On December 31, 1999 at midday sharp, then-president Mireya Moscoso hoisted Panama's red, blue and white flag over the Canal administration building for the first time.
The entire Central American nation was swept with joy, having finally received sovereignty over the Canal after 85 years of management by the US, which built and inaugurated the ocean route in August 1914.
Twenty years later, recurrent droughts caused by climate change are the main threat to the 80 kilometer-long canal between the Atlantic and Pacific oceans, through which mostly American, Chinese and Japanese merchant ships pass.

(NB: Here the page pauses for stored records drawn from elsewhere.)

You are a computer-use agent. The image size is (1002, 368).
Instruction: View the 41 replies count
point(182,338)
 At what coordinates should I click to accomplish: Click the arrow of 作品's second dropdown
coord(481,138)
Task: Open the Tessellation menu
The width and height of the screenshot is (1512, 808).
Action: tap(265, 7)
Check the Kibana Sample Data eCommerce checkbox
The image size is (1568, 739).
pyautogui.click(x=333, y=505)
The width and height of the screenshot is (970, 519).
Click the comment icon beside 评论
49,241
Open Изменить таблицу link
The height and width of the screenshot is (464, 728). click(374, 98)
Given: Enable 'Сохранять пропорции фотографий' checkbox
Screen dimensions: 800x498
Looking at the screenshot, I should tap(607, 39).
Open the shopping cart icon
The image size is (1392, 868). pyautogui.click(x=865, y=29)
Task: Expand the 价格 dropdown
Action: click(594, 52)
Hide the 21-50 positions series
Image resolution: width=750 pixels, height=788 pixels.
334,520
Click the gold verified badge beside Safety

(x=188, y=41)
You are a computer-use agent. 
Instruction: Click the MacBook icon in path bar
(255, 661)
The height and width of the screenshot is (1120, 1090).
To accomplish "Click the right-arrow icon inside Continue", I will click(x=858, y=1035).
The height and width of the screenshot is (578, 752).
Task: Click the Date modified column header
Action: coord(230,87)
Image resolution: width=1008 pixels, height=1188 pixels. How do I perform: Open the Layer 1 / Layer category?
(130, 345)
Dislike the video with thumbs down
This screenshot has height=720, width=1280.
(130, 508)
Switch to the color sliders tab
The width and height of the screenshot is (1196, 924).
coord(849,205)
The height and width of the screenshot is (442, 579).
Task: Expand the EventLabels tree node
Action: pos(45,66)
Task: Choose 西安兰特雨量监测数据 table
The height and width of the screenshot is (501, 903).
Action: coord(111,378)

"The impact of climate change is quite evident on the Panama Canal," warned its administrator Ricaurte Vasquez.
A historic deficit of rainfall has lowered the water level in the lakes which supply the Canal and the "challenge is now to find the solution to this lack of water for the next 50 years," he explained.
-- Future uncertain --
According to the Panama Canal Authority (ACP), the rainfall deficit reached 27 percent in 2019 compared to the average.
In addition, the temperature of Gatun Lake, the main tributary of the Canal, has increased by 1.5 degrees Celsius over the past ten years, which causes significant loss of water by evaporation.
That has meant the Canal only had three billion cubic meters of water this year, instead of the 5.2 billion cubic meters needed for its normal operation.
"Climate change is already hitting us. For me, this is the main threat hanging over the Canal," former administrator Jorge Quijano told AFP.
To remedy the situation, Panama is studying the possibility of finding other freshwater resources for the Canal, such as pumping or desalinating seawater, or even building reservoirs.
But these are costly and complicated solutions that could cut into the Canal's contributions to Panama's finances -- nearly $1.8 billion in 2019.
Meanwhile, Canal authorities fear shipowners will prefer other sea routes that avoid the Central American isthmus, such as the Suez Canal, which, according to the ACP, has lowered its rights of passage by 60 percent.
In addition, global warming, by melting the polar ice, could open "especially in the north, new competitive maritime routes," Felipe Chapman, associate director of the economic consultancy Indesa, told AFP.
-- Commercial traffic falls --
The Canal was widened in 2016 and is used mainly to link Asia to the east coast of the United States, but is also suffering from a decrease in commercial traffic as the global economy slows.
This danger is obviously "out of Panama's control, and stems from the consolidation of the Asian economies, especially China," Horacio Estribi, an advisor to the Panamanian economy minister, told AFP.
Until recently, a little less than five percent of world trade transited through Panama, but this figure has fallen to 3.5 percent, according to the Canal's administrator.
The Canal nevertheless did record business in fiscal year 2019 with about $3.37 billion generated from tolls, services and the sale of electricity from its dams, along with 450.7 million tons of goods passing through.
But the center of gravity of world trade traffic has shifted to Asia and Europe, according to the Canal Authority.
"You have to see how the standoff over trade between the United States and China ends," said Quijano, who further warned, "As production moves further west from Asia, the route through Panama becomes less attractive."